> What is needed: Write out the lines below exactly, from the line that contains "Click the Y平移" through the line that contains "[x=1197, y=166]", including both of those lines.

Click-target data

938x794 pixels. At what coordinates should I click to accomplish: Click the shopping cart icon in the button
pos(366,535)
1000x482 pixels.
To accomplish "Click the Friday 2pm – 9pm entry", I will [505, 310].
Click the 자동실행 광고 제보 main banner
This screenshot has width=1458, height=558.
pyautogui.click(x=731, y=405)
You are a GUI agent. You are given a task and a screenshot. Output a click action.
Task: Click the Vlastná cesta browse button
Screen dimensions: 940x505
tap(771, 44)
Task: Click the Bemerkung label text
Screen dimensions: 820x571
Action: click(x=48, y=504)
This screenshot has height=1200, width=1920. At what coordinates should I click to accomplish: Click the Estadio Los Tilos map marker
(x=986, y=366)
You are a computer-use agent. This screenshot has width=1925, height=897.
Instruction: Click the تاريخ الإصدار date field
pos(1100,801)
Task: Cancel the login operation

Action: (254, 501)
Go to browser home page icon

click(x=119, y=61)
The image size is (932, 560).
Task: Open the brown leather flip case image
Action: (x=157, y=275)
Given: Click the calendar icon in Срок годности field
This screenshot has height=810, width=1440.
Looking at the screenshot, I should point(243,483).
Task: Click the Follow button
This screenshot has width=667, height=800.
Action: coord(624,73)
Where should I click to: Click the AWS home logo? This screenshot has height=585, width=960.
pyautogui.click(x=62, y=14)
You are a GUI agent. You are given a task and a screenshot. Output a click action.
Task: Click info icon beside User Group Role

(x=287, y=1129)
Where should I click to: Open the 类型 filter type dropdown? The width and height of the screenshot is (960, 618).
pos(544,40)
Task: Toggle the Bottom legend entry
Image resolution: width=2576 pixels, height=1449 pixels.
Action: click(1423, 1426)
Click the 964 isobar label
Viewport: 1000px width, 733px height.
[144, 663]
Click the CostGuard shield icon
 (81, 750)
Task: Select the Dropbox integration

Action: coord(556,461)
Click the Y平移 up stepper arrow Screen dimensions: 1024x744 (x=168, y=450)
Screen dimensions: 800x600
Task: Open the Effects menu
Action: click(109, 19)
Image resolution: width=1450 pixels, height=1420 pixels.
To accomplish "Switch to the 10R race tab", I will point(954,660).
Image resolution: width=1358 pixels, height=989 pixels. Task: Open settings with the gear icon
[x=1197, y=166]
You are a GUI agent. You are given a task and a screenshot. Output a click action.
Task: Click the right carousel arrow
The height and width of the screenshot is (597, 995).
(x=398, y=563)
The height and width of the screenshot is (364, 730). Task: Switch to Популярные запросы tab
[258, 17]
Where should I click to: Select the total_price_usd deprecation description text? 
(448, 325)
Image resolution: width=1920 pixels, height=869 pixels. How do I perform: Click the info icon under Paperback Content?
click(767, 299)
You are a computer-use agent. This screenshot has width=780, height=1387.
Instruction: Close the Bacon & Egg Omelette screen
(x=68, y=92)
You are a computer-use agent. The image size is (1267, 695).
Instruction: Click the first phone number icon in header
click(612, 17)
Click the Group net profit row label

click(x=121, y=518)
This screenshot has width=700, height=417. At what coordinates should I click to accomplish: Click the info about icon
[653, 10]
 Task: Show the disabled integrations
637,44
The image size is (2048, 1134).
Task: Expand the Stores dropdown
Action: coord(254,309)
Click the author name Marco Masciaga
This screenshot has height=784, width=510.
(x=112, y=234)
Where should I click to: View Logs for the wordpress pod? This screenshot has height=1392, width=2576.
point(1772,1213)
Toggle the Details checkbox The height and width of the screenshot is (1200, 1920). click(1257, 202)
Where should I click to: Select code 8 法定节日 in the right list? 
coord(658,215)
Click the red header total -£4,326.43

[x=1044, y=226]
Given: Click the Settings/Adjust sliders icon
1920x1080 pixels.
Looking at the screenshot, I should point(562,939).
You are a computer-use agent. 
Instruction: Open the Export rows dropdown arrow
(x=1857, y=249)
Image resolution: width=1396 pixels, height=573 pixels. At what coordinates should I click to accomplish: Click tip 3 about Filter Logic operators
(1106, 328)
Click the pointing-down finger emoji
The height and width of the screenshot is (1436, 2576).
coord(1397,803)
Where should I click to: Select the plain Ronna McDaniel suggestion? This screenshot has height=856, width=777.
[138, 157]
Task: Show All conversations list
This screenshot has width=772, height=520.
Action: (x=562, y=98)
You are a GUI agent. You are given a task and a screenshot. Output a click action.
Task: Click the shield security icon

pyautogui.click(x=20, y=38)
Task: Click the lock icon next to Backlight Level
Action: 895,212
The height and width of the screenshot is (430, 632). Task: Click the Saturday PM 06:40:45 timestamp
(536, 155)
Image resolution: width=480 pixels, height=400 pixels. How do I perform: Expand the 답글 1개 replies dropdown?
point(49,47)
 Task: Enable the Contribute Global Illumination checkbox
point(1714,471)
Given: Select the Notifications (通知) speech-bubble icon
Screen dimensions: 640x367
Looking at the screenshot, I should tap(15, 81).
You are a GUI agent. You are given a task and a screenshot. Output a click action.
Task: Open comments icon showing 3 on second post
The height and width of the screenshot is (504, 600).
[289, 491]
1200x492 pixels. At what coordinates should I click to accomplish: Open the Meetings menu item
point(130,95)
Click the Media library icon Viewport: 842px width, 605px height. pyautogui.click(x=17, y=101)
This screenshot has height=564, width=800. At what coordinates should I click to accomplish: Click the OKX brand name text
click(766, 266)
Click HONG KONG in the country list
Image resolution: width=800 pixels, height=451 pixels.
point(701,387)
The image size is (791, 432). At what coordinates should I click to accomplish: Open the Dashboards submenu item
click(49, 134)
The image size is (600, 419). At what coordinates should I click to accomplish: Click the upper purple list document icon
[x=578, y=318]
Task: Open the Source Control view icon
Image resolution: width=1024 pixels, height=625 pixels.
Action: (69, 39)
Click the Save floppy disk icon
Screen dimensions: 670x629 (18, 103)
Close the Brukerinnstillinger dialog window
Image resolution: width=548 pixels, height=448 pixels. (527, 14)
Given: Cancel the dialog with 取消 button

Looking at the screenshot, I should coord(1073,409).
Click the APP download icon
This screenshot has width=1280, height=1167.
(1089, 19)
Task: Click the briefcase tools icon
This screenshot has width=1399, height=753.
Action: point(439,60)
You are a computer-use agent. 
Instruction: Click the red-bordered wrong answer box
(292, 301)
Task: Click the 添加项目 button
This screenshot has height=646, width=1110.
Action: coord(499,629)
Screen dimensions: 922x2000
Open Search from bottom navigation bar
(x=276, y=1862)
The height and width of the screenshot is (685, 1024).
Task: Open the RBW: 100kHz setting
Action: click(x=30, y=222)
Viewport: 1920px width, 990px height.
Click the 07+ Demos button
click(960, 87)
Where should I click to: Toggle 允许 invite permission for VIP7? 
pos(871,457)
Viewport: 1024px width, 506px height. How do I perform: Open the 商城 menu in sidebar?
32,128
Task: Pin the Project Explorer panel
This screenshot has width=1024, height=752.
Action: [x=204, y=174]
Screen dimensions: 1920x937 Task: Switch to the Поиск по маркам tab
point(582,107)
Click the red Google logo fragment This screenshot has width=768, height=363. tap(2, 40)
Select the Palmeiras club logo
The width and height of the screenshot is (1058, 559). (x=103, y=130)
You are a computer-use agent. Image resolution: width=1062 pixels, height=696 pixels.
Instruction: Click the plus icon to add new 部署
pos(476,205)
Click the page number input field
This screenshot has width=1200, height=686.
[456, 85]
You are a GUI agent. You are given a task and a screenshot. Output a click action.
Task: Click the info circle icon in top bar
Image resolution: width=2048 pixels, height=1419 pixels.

> Output for this task:
Click the Y平移 up stepper arrow Screen dimensions: 1024x744 (x=168, y=450)
Screen dimensions: 800x600
Task: Open the Effects menu
Action: click(109, 19)
Image resolution: width=1450 pixels, height=1420 pixels.
To accomplish "Switch to the 10R race tab", I will point(954,660).
Image resolution: width=1358 pixels, height=989 pixels. Task: Open settings with the gear icon
[x=1197, y=166]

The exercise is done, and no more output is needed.